- [Material supplied]

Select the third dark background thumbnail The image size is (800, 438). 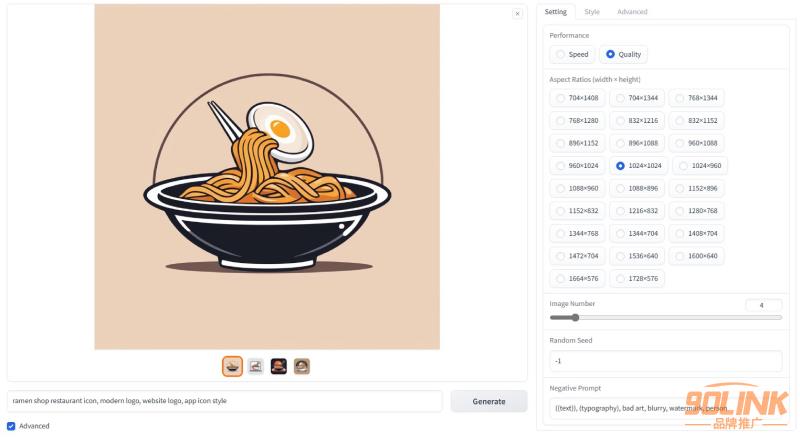coord(279,366)
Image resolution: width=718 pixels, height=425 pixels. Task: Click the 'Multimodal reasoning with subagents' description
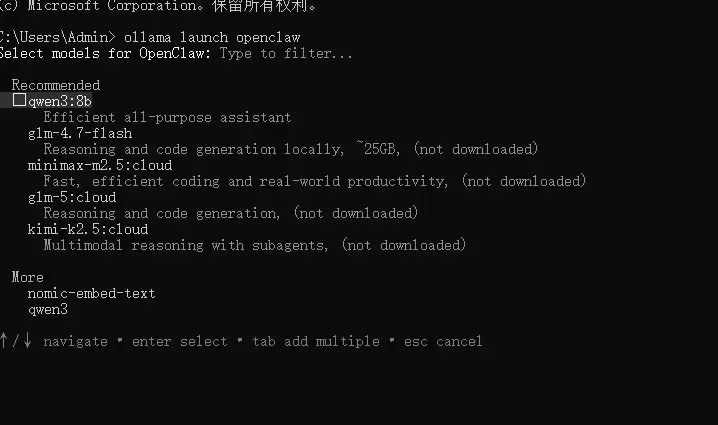(188, 245)
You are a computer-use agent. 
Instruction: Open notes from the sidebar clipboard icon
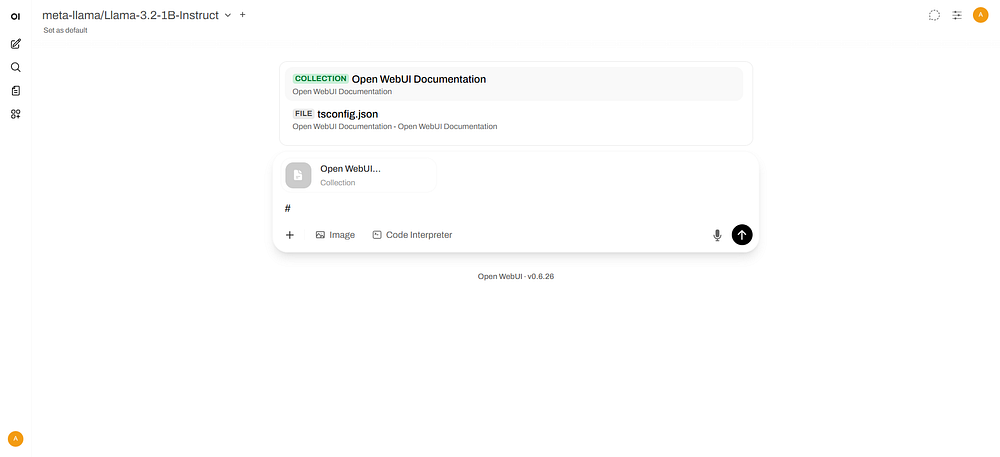pos(15,90)
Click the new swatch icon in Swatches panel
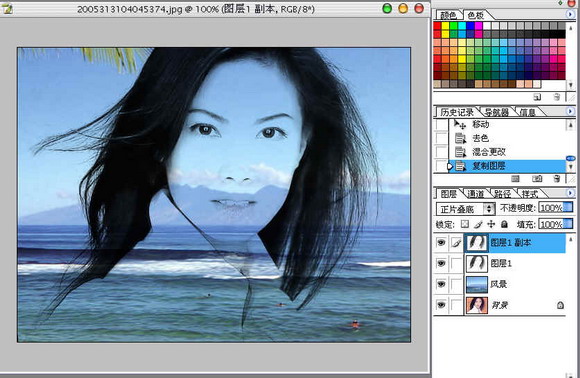Screen dimensions: 580x378 point(537,97)
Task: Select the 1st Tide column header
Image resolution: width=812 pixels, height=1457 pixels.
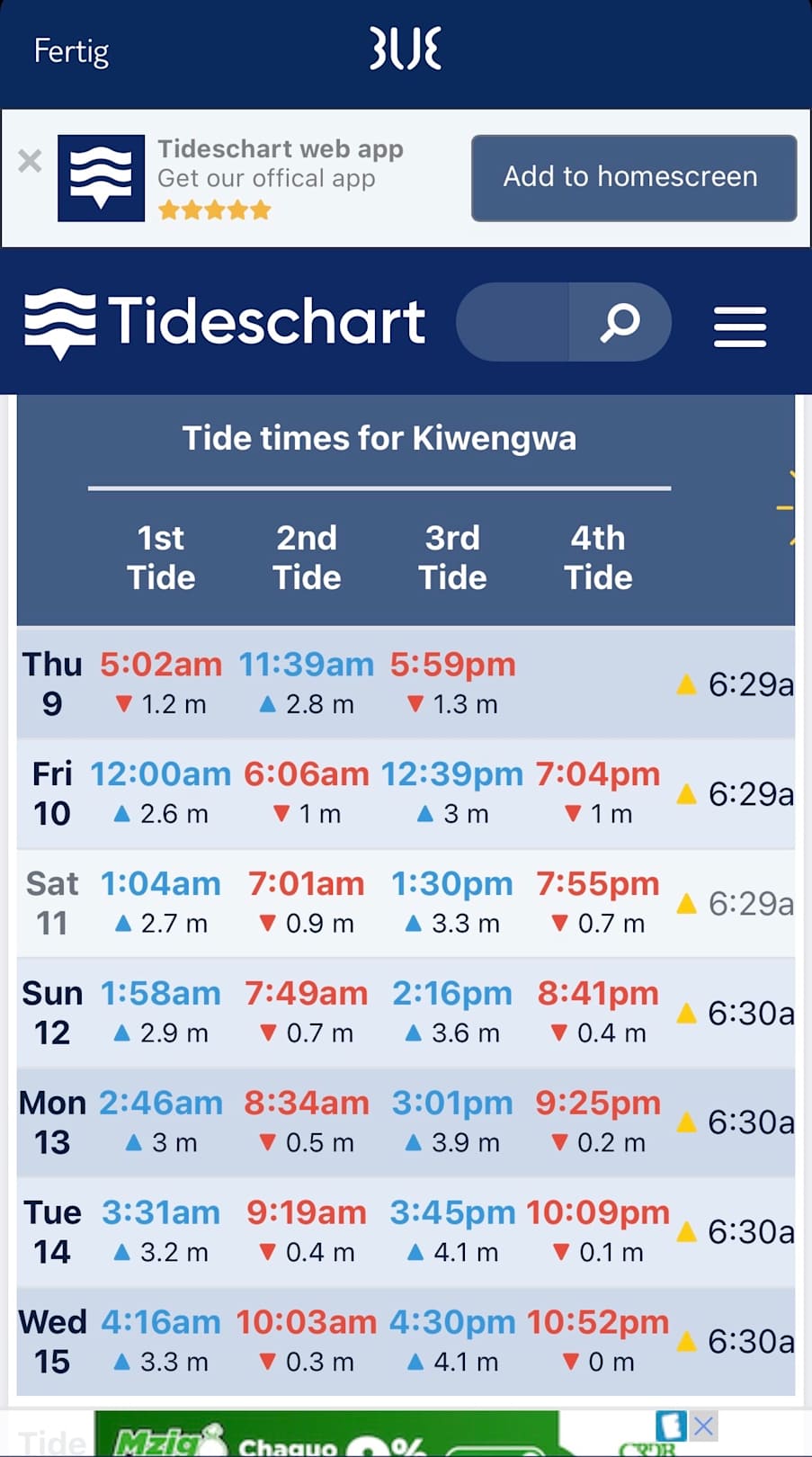Action: click(x=161, y=558)
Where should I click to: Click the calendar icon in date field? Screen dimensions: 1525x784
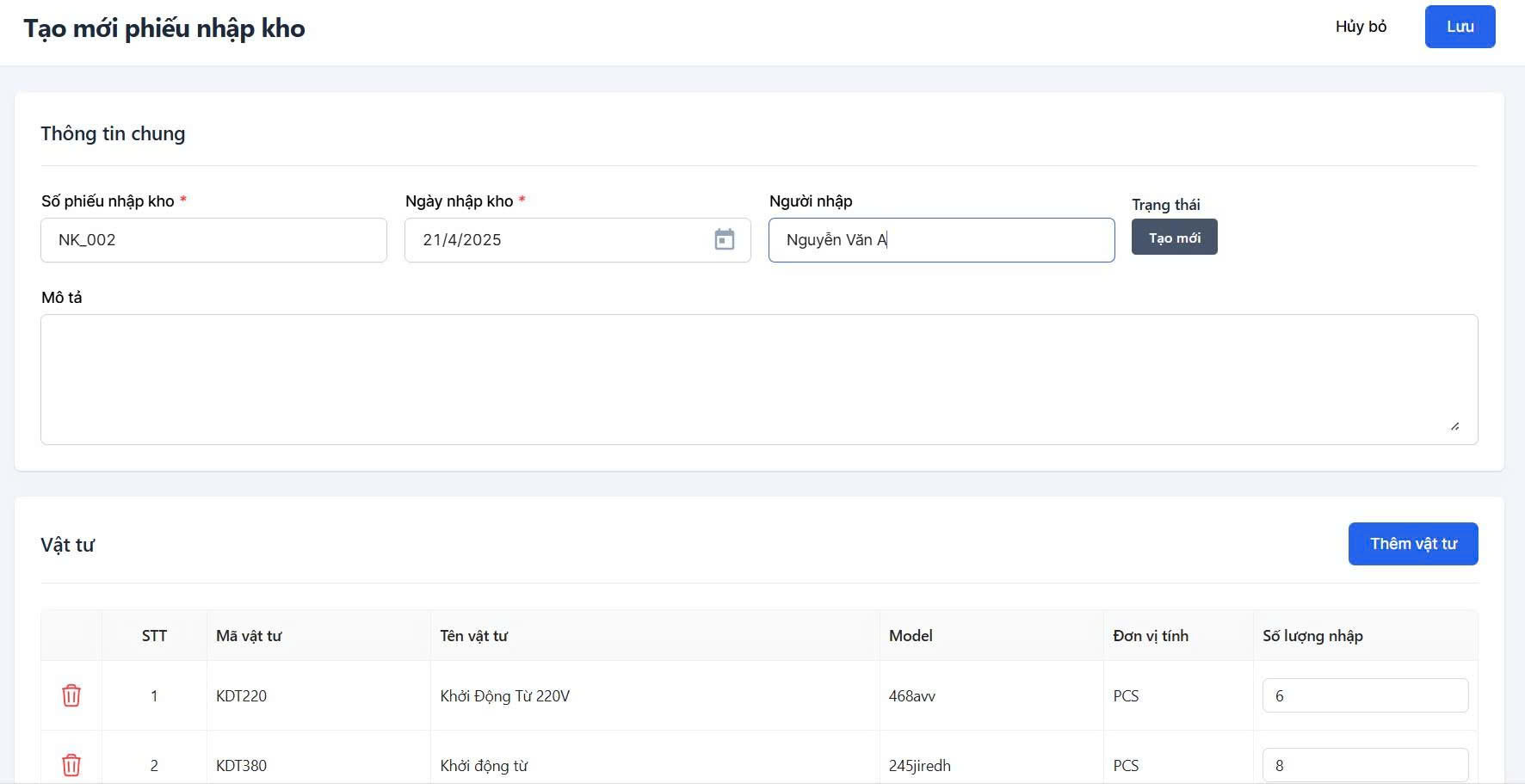click(x=725, y=239)
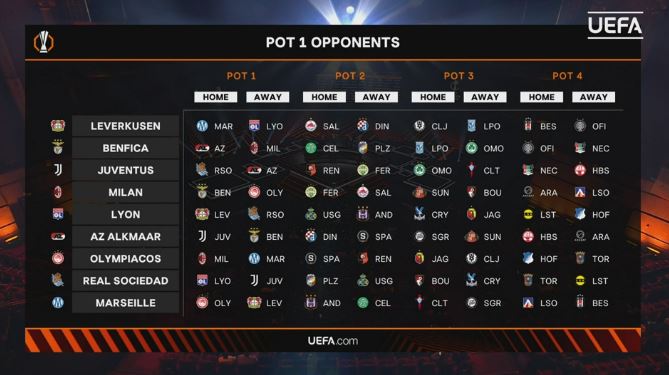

- [To do]
Only the lines from the one with "You are a computer-use agent." through the final line of the entries above are to be repeated, exactly as written and without pictures.

- [Solution to this problem]
You are a computer-use agent. 
Instruction: Open notes from the sidebar clipboard icon
pos(15,90)
Click the new swatch icon in Swatches panel
Screen dimensions: 580x378 point(537,97)
Task: Select the 1st Tide column header
Image resolution: width=812 pixels, height=1457 pixels.
Action: click(x=161, y=558)
Where should I click to: Click the calendar icon in date field? Screen dimensions: 1525x784
click(x=725, y=239)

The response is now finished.